■ Page extract
BEGIN

Section A: Multiple Choice (Questions 1–5) [10 marks]
For each question, choose the most suitable answer (A, B, C, or D).
1. A car accelerates uniformly from rest to 20 m s⁻¹ in 5.0 s. What is the acceleration of the car?
A. 0.25 m s⁻² B. 4.0 m s⁻² C. 10 m s⁻² D. 100 m s⁻²
2. Which of the following is a vector quantity?
A. Speed B. Distance C. Velocity D. Time
3. A ball is thrown vertically upwards. At the highest point of its trajectory, what is the acceleration of the ball? (Ignore air resistance.)
A. 0 m s⁻² B. 9.8 m s⁻² upwards C. 9.8 m s⁻² downwards D. 19.6 m s⁻² downwards
4. A 2.0 kg object is acted upon by a net force of 6.0 N. What is the acceleration of the object?
A. 0.33 m s⁻² B. 3.0 m s⁻² C. 8.0 m s⁻² D. 12 m s⁻²
5. A stone is released from rest and falls freely under gravity. Which graph best represents the relationship between velocity (v) and time (t) for the falling stone?
A. A horizontal straight line B. A straight line through the origin with positive gradient C. A curve starting at the origin with increasing gradient D. A curve starting at the origin with decreasing gradient
Section B: Short Answer and Structured Questions (Questions 6–15) [20 marks]
6. Define the term acceleration.
[2]
7. State Newton's First Law of Motion.
[2]
8. A car travelling at 30 m s⁻¹ applies its brakes and comes to rest in 6.0 s. Calculate the deceleration of the car.
[2]
9. A 5.0 kg box is placed on a horizontal surface. The normal contact force acting on the box is 49 N. Calculate the weight of the box and state whether the surface is horizontal, inclined, or in free fall. Explain your reasoning.
[3]
10. A ball is projected horizontally at 15 m s⁻¹ from the top of a cliff 45 m high. Ignoring air resistance, calculate the time taken for the ball to reach the ground. (Take g = 10 m s⁻².)
[2]
11. Explain, in terms of Newton's Third Law of Motion, why a person walking forward pushes their foot backward on the ground.
[2]
12. A trolley of mass 0.80 kg is pushed along a horizontal bench with a force of 4.0 N. The frictional force acting on the trolley is 1.6 N.
(a) Calculate the net force acting on the trolley.
[1]
(b) Calculate the acceleration of the trolley.
[2]
13. A skydiver of mass 70 kg falls vertically through the air. The air resistance acting on the skydiver is 560 N.
(a) Calculate the weight of the skydiver. (Take g = 10 m s⁻².)
[1]
(b) Calculate the net force acting on the skydiver.
[1]
(c) Describe the motion of the skydiver. Explain your answer.
[2]
14. A car of mass 1200 kg accelerates from 10 m s⁻¹ to 25 m s⁻¹ in 5.0 s.
(a) Calculate the change in momentum of the car.
[2]
(b) Calculate the average net force acting on the car.
[2]
15. State the principle of conservation of momentum.

END

■ To do
1. In the physics test, how many marks is Section B worth?
2. Please continue the physics test from where it stops.

■ Given data
BEGIN

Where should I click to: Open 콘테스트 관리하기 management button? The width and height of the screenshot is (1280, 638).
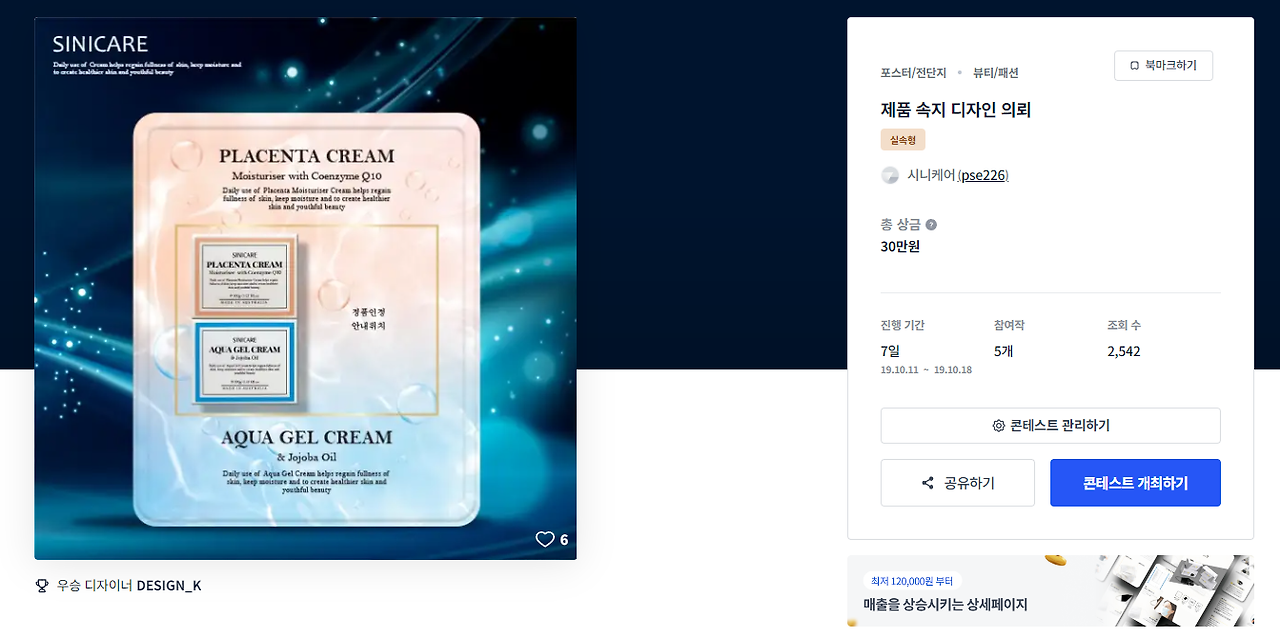pos(1050,426)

END

■ Answers in order
1. 20 marks

2.
[2]
Section C: Calculation and Data Interpretation (Questions 16–20) [10 marks]
16. Two trolleys, X and Y, are initially at rest on a smooth horizontal track, held together by a compressed spring. When the spring is released, trolley X of mass 0.40 kg moves to the left at 0.60 m s⁻¹.
(a) Using the principle of conservation of momentum, calculate the velocity of trolley Y, which has a mass of 0.60 kg.
[3]
(b) State the direction in which trolley Y moves.
[1]
17. A stone is thrown vertically upwards with an initial speed of 20 m s⁻¹. Ignoring air resistance, calculate:
(a) the maximum height reached by the stone. (Take g = 10 m s⁻².)
[2]
(b) the time taken to reach the maximum height.
[2]
18. The velocity–time graph below describes the motion of a car over 10.0 s.
(Describe in words: The graph shows velocity on the y-axis from 0 to 30 m s⁻¹ and time on the x-axis from 0 to 10 s. From t = 0 to t = 4 s, velocity increases uniformly from 0 to 20 m s⁻¹. From t = 4 s to t = 7 s, velocity remains constant at 20 m s⁻¹. From t = 7 s to t = 10 s, velocity increases uniformly from 20 m s⁻¹ to 30 m s⁻¹.)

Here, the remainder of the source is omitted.